» **Exercise instructions**
Write out the entries from the line containing "You are a computer-use agent. Screen dimensions: 640x400" through the line containing "tap(271, 312)", both included, exactly as they appear, and nothing else.

» **Data excerpts**
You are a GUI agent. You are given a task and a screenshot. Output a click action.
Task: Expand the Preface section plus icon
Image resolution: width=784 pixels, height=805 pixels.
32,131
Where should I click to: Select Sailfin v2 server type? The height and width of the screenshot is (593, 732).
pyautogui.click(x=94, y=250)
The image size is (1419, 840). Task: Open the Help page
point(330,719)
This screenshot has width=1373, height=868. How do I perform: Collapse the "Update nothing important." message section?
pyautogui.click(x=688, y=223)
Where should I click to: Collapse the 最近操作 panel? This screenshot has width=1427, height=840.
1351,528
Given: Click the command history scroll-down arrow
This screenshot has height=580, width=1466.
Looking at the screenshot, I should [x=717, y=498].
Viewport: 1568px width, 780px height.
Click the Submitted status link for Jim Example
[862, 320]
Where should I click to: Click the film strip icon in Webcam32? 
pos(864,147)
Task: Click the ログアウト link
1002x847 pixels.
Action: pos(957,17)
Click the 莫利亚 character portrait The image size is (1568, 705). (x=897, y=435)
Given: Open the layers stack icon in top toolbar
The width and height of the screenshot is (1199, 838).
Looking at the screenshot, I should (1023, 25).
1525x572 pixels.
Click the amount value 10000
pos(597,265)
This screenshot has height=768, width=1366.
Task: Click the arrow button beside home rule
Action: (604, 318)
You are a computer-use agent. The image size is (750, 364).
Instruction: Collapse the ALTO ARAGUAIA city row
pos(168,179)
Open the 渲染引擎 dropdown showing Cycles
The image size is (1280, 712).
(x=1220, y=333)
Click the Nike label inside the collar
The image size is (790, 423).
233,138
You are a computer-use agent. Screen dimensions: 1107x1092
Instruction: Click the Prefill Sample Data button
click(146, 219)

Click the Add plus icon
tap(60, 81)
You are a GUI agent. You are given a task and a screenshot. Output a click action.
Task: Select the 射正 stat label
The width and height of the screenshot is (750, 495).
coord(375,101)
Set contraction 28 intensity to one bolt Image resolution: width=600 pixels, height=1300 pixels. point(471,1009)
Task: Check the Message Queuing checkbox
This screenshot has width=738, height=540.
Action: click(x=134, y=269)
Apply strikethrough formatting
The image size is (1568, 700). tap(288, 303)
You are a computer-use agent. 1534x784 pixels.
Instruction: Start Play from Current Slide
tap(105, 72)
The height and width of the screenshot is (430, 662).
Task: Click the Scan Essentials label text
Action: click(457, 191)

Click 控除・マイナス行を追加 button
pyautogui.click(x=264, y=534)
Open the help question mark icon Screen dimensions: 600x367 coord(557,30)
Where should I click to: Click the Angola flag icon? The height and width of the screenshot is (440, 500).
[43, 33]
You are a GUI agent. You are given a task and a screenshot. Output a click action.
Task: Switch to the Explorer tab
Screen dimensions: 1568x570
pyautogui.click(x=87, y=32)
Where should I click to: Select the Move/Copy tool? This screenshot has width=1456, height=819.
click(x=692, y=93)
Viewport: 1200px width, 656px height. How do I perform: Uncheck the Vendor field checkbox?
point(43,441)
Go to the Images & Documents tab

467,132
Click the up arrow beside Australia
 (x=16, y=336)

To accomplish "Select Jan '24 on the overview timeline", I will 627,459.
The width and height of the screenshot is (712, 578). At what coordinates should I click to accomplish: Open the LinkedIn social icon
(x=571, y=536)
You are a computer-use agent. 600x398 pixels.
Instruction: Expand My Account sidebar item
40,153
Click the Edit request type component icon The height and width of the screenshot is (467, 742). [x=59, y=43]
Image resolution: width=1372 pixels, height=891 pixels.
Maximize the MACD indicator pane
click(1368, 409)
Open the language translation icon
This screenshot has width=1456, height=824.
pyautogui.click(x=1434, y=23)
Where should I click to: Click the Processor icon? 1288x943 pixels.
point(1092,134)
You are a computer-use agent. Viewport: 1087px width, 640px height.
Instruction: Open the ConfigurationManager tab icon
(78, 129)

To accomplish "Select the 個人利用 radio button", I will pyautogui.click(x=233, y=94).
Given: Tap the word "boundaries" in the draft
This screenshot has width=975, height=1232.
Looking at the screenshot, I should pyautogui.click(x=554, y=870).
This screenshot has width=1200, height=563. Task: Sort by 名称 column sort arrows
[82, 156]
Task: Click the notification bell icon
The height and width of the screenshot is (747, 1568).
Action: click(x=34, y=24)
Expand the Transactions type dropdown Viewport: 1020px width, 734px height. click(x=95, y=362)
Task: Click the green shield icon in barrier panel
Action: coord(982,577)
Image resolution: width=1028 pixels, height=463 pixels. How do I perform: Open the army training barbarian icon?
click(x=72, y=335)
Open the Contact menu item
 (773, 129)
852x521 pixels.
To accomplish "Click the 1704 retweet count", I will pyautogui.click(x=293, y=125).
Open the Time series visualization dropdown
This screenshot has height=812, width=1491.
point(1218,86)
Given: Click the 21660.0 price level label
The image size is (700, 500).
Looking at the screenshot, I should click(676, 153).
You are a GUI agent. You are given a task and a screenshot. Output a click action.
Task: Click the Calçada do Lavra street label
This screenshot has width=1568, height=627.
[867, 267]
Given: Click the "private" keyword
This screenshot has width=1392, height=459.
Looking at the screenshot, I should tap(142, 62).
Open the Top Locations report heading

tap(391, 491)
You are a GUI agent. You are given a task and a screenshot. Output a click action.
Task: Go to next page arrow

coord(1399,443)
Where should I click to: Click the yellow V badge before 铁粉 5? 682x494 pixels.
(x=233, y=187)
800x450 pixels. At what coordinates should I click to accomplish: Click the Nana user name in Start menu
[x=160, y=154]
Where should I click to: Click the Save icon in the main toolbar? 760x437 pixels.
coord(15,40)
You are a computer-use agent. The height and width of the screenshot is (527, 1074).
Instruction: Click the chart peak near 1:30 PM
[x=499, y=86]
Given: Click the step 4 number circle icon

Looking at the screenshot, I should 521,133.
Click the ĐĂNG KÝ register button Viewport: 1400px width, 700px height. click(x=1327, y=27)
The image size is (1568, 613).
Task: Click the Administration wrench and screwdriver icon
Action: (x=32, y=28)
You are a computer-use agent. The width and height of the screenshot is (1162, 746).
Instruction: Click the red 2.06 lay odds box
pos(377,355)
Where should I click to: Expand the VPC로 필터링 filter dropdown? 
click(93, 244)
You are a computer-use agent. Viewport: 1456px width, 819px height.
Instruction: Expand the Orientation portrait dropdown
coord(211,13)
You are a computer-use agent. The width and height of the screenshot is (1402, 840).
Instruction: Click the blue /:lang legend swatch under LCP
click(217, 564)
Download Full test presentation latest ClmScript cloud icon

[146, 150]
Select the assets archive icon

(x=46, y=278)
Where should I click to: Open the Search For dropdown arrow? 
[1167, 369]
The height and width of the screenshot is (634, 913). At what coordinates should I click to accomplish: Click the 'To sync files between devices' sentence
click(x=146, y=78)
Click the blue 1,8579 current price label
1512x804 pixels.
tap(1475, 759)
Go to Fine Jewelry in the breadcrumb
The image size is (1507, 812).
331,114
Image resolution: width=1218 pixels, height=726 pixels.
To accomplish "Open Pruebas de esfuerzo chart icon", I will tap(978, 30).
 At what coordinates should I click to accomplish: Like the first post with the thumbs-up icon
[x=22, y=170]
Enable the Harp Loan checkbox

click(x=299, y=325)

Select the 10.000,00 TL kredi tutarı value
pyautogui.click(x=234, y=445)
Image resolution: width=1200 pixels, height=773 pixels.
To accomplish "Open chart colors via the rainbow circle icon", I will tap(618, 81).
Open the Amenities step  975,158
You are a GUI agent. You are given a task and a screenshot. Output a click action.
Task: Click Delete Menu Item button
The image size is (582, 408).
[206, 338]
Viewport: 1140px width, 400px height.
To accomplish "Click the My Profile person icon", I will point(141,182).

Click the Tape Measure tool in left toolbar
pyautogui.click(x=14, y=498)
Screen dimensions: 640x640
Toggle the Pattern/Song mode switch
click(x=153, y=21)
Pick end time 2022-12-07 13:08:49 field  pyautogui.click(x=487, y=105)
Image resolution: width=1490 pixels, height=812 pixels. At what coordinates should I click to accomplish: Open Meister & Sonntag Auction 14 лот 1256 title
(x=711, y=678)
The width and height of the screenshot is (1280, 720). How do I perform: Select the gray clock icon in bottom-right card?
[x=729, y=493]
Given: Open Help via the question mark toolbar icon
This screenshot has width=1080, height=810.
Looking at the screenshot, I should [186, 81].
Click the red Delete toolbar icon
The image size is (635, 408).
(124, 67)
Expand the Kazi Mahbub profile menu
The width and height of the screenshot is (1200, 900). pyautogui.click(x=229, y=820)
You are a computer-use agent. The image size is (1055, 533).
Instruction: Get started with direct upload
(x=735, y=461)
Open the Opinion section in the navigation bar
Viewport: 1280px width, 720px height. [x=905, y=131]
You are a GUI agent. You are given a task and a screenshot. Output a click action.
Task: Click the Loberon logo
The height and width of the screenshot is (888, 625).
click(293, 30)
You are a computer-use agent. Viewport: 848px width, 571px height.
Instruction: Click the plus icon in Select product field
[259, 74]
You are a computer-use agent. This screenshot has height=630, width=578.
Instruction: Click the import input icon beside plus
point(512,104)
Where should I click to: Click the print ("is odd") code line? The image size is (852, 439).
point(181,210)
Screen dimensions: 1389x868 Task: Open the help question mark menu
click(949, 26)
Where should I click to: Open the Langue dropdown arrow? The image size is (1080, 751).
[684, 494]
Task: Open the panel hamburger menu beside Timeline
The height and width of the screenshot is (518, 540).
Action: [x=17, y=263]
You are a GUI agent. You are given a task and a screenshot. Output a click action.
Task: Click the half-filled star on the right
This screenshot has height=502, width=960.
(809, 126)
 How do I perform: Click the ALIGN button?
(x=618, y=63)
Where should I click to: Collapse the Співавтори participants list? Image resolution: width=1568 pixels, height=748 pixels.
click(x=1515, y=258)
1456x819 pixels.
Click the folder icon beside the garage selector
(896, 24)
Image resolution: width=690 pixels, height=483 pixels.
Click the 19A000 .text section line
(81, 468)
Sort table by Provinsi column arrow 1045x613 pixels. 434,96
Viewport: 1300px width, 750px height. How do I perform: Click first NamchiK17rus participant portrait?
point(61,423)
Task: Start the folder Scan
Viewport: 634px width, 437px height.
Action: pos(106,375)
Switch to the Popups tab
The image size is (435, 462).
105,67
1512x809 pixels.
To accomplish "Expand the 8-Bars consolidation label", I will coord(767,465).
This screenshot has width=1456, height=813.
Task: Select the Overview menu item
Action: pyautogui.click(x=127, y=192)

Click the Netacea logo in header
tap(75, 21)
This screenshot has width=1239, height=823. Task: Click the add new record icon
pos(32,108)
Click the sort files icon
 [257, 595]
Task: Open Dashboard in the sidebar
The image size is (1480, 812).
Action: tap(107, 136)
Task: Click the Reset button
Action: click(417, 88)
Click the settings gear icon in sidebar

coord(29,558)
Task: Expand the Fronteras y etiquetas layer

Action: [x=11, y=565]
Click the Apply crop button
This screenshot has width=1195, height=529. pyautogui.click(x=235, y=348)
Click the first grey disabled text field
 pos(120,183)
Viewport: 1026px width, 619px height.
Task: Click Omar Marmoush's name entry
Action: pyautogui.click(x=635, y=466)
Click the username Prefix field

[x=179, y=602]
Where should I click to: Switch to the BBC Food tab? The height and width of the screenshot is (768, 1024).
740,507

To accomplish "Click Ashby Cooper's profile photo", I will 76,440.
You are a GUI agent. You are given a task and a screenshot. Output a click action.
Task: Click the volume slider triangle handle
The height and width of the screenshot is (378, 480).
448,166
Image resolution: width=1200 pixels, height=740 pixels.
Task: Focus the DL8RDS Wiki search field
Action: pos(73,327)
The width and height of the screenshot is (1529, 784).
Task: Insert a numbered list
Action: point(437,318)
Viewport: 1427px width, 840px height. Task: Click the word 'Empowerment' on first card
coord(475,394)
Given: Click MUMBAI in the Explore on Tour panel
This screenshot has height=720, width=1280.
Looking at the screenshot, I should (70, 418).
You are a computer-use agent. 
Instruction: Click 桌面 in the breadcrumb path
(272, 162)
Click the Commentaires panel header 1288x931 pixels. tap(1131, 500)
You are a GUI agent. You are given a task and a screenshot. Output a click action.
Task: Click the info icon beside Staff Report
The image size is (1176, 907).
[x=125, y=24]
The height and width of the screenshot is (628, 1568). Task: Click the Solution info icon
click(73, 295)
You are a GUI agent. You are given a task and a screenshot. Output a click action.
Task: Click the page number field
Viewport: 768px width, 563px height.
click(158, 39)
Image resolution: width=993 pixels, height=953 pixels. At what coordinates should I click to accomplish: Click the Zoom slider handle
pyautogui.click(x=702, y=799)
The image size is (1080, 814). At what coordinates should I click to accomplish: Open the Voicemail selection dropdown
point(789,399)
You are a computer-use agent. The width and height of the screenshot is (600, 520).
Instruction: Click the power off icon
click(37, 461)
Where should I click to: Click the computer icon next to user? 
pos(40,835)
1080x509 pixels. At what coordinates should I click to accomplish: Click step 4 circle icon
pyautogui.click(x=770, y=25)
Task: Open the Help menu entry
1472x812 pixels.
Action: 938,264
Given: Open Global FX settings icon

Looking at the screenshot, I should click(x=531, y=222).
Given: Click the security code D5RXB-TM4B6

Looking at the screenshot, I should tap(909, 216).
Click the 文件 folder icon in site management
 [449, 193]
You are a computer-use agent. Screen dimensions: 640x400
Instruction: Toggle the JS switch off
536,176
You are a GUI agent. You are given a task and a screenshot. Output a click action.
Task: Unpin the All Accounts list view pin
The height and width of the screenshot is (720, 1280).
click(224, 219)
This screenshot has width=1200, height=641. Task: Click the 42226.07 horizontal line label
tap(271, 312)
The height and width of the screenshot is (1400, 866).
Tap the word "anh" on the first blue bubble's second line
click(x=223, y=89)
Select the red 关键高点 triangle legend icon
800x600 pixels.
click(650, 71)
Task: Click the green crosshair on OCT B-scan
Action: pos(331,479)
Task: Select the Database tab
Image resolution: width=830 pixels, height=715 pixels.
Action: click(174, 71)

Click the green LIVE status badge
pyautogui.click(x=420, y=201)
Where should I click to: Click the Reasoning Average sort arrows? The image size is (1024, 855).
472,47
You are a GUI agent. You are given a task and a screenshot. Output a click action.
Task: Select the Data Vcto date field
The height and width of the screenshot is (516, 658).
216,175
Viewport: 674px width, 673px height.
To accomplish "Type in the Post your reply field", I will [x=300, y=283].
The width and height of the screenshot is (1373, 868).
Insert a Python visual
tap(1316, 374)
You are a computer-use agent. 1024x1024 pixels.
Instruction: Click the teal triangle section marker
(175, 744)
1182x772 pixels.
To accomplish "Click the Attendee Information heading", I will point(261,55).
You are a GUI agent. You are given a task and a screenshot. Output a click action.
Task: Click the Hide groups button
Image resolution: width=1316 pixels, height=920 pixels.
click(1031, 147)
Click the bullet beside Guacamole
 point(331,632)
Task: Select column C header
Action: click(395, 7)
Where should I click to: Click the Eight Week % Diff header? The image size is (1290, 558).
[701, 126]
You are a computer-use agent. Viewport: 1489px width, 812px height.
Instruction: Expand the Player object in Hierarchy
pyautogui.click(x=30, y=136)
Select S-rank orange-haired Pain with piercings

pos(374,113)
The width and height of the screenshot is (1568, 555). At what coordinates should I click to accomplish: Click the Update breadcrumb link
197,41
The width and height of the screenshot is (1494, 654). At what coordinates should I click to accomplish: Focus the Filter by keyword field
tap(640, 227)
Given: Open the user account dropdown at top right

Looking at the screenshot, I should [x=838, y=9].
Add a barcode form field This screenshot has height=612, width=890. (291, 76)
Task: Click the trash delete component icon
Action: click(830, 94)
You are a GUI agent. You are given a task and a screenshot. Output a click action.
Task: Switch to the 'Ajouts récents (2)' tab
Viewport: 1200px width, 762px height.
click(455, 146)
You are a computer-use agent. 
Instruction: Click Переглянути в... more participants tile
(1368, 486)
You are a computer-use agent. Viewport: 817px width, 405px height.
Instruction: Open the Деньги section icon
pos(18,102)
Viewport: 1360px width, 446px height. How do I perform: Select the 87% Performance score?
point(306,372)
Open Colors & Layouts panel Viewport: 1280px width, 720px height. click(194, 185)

» **Output**
You are a computer-use agent. Screen dimensions: 640x400
Instruction: Toggle the JS switch off
536,176
You are a GUI agent. You are given a task and a screenshot. Output a click action.
Task: Unpin the All Accounts list view pin
The height and width of the screenshot is (720, 1280).
click(224, 219)
This screenshot has width=1200, height=641. Task: Click the 42226.07 horizontal line label
tap(271, 312)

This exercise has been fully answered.